:: WHAT THE TASK REQUIRES ::
Copy each of the rows below word for word.

:: DATA IN THIS EXERCISE ::
[start]

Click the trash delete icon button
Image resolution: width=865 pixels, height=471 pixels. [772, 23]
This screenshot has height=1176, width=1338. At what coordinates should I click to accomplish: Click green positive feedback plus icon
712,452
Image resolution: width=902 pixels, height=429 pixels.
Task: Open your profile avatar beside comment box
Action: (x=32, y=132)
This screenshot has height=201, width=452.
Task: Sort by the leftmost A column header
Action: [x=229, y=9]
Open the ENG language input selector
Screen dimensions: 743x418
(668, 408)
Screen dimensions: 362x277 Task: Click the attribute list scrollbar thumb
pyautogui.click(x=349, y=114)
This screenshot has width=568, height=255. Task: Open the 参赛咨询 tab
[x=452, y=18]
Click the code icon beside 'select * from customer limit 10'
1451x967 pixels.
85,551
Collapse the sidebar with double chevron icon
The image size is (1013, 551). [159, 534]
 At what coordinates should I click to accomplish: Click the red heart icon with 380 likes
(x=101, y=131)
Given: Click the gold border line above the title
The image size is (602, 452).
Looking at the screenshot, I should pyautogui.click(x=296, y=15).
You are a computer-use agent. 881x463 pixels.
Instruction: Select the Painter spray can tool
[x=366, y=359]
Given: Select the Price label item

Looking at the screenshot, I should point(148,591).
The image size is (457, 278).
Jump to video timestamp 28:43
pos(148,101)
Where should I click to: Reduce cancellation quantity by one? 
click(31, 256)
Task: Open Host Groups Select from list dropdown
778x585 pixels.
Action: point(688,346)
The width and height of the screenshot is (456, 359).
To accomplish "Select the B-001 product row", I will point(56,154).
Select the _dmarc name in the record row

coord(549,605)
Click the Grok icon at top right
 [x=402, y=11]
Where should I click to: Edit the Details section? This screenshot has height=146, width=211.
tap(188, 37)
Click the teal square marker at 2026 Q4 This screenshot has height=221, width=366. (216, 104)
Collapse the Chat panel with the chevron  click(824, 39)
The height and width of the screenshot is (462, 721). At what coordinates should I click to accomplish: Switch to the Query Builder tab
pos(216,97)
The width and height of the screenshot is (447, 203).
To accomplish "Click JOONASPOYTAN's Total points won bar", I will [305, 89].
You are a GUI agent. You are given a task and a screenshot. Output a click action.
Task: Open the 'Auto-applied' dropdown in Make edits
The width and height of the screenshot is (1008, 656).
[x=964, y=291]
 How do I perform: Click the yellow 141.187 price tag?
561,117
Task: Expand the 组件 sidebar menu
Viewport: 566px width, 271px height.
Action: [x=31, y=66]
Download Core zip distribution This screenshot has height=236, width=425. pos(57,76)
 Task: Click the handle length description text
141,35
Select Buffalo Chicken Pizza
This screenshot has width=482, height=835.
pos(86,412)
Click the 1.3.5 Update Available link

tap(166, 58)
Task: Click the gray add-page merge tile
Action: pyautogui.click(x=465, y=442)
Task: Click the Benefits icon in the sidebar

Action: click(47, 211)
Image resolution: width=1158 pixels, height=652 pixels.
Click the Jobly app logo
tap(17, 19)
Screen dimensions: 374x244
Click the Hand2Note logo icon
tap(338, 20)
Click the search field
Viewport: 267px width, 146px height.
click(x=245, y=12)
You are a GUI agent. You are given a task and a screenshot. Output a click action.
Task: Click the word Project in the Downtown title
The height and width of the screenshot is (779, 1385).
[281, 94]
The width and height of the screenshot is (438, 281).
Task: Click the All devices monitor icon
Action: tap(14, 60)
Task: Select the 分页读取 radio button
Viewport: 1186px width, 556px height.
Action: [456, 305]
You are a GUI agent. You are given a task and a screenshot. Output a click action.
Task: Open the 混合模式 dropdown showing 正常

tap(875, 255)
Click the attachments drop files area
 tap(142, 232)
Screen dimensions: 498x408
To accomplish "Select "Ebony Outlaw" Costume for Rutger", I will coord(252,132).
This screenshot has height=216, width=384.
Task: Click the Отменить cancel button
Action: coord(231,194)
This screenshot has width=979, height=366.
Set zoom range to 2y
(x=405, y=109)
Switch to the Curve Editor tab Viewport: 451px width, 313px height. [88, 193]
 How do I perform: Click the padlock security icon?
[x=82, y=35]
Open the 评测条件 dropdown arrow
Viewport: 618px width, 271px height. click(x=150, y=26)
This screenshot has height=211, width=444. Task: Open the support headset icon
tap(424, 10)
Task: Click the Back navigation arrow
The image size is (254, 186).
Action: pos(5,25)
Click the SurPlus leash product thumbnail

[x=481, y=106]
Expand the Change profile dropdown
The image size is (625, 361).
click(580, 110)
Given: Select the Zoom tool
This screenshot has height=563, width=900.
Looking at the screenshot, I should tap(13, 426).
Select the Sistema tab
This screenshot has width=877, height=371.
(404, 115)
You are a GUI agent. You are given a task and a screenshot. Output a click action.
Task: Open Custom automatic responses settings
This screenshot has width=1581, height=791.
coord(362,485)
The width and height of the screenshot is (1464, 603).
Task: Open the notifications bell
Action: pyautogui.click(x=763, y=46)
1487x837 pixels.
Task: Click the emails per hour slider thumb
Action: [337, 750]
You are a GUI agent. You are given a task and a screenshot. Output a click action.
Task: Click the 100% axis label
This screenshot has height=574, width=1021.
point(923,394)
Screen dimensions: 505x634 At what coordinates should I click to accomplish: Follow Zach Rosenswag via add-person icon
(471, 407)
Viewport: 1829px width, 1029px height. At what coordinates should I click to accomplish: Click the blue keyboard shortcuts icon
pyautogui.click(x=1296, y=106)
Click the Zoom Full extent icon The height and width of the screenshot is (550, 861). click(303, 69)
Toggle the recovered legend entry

[end]

:: RESPONSE TO THIS TASK ::
Click the trash delete icon button
Image resolution: width=865 pixels, height=471 pixels. [772, 23]
This screenshot has height=1176, width=1338. At what coordinates should I click to accomplish: Click green positive feedback plus icon
712,452
Image resolution: width=902 pixels, height=429 pixels.
Task: Open your profile avatar beside comment box
Action: (x=32, y=132)
This screenshot has height=201, width=452.
Task: Sort by the leftmost A column header
Action: [x=229, y=9]
Open the ENG language input selector
Screen dimensions: 743x418
(668, 408)
Screen dimensions: 362x277 Task: Click the attribute list scrollbar thumb
pyautogui.click(x=349, y=114)
This screenshot has width=568, height=255. Task: Open the 参赛咨询 tab
[x=452, y=18]
Click the code icon beside 'select * from customer limit 10'
1451x967 pixels.
85,551
Collapse the sidebar with double chevron icon
The image size is (1013, 551). [159, 534]
 At what coordinates should I click to accomplish: Click the red heart icon with 380 likes
(x=101, y=131)
Given: Click the gold border line above the title
The image size is (602, 452).
Looking at the screenshot, I should pyautogui.click(x=296, y=15).
You are a computer-use agent. 881x463 pixels.
Instruction: Select the Painter spray can tool
[x=366, y=359]
Given: Select the Price label item

Looking at the screenshot, I should point(148,591).
The image size is (457, 278).
Jump to video timestamp 28:43
pos(148,101)
Where should I click to: Reduce cancellation quantity by one? 
click(31, 256)
Task: Open Host Groups Select from list dropdown
778x585 pixels.
Action: point(688,346)
The width and height of the screenshot is (456, 359).
To accomplish "Select the B-001 product row", I will point(56,154).
Select the _dmarc name in the record row

coord(549,605)
Click the Grok icon at top right
 [x=402, y=11]
Where should I click to: Edit the Details section? This screenshot has height=146, width=211.
tap(188, 37)
Click the teal square marker at 2026 Q4 This screenshot has height=221, width=366. (216, 104)
Collapse the Chat panel with the chevron  click(824, 39)
The height and width of the screenshot is (462, 721). At what coordinates should I click to accomplish: Switch to the Query Builder tab
pos(216,97)
The width and height of the screenshot is (447, 203).
To accomplish "Click JOONASPOYTAN's Total points won bar", I will [305, 89].
You are a GUI agent. You are given a task and a screenshot. Output a click action.
Task: Open the 'Auto-applied' dropdown in Make edits
The width and height of the screenshot is (1008, 656).
[x=964, y=291]
 How do I perform: Click the yellow 141.187 price tag?
561,117
Task: Expand the 组件 sidebar menu
Viewport: 566px width, 271px height.
Action: [x=31, y=66]
Download Core zip distribution This screenshot has height=236, width=425. pos(57,76)
 Task: Click the handle length description text
141,35
Select Buffalo Chicken Pizza
This screenshot has width=482, height=835.
pos(86,412)
Click the 1.3.5 Update Available link

tap(166, 58)
Task: Click the gray add-page merge tile
Action: pyautogui.click(x=465, y=442)
Task: Click the Benefits icon in the sidebar

Action: click(47, 211)
Image resolution: width=1158 pixels, height=652 pixels.
Click the Jobly app logo
tap(17, 19)
Screen dimensions: 374x244
Click the Hand2Note logo icon
tap(338, 20)
Click the search field
Viewport: 267px width, 146px height.
click(x=245, y=12)
You are a GUI agent. You are given a task and a screenshot. Output a click action.
Task: Click the word Project in the Downtown title
The height and width of the screenshot is (779, 1385).
[281, 94]
The width and height of the screenshot is (438, 281).
Task: Click the All devices monitor icon
Action: tap(14, 60)
Task: Select the 分页读取 radio button
Viewport: 1186px width, 556px height.
Action: [456, 305]
You are a GUI agent. You are given a task and a screenshot. Output a click action.
Task: Open the 混合模式 dropdown showing 正常

tap(875, 255)
Click the attachments drop files area
 tap(142, 232)
Screen dimensions: 498x408
To accomplish "Select "Ebony Outlaw" Costume for Rutger", I will coord(252,132).
This screenshot has height=216, width=384.
Task: Click the Отменить cancel button
Action: coord(231,194)
This screenshot has width=979, height=366.
Set zoom range to 2y
(x=405, y=109)
Switch to the Curve Editor tab Viewport: 451px width, 313px height. [88, 193]
 How do I perform: Click the padlock security icon?
[x=82, y=35]
Open the 评测条件 dropdown arrow
Viewport: 618px width, 271px height. click(x=150, y=26)
This screenshot has height=211, width=444. Task: Open the support headset icon
tap(424, 10)
Task: Click the Back navigation arrow
The image size is (254, 186).
Action: pos(5,25)
Click the SurPlus leash product thumbnail

[x=481, y=106]
Expand the Change profile dropdown
The image size is (625, 361).
click(580, 110)
Given: Select the Zoom tool
This screenshot has height=563, width=900.
Looking at the screenshot, I should tap(13, 426).
Select the Sistema tab
This screenshot has width=877, height=371.
(404, 115)
You are a GUI agent. You are given a task and a screenshot. Output a click action.
Task: Open Custom automatic responses settings
This screenshot has width=1581, height=791.
coord(362,485)
The width and height of the screenshot is (1464, 603).
Task: Open the notifications bell
Action: pyautogui.click(x=763, y=46)
1487x837 pixels.
Task: Click the emails per hour slider thumb
Action: [337, 750]
You are a GUI agent. You are given a task and a screenshot. Output a click action.
Task: Click the 100% axis label
This screenshot has height=574, width=1021.
point(923,394)
Screen dimensions: 505x634 At what coordinates should I click to accomplish: Follow Zach Rosenswag via add-person icon
(471, 407)
Viewport: 1829px width, 1029px height. At what coordinates should I click to accomplish: Click the blue keyboard shortcuts icon
pyautogui.click(x=1296, y=106)
Click the Zoom Full extent icon The height and width of the screenshot is (550, 861). click(303, 69)
Toggle the recovered legend entry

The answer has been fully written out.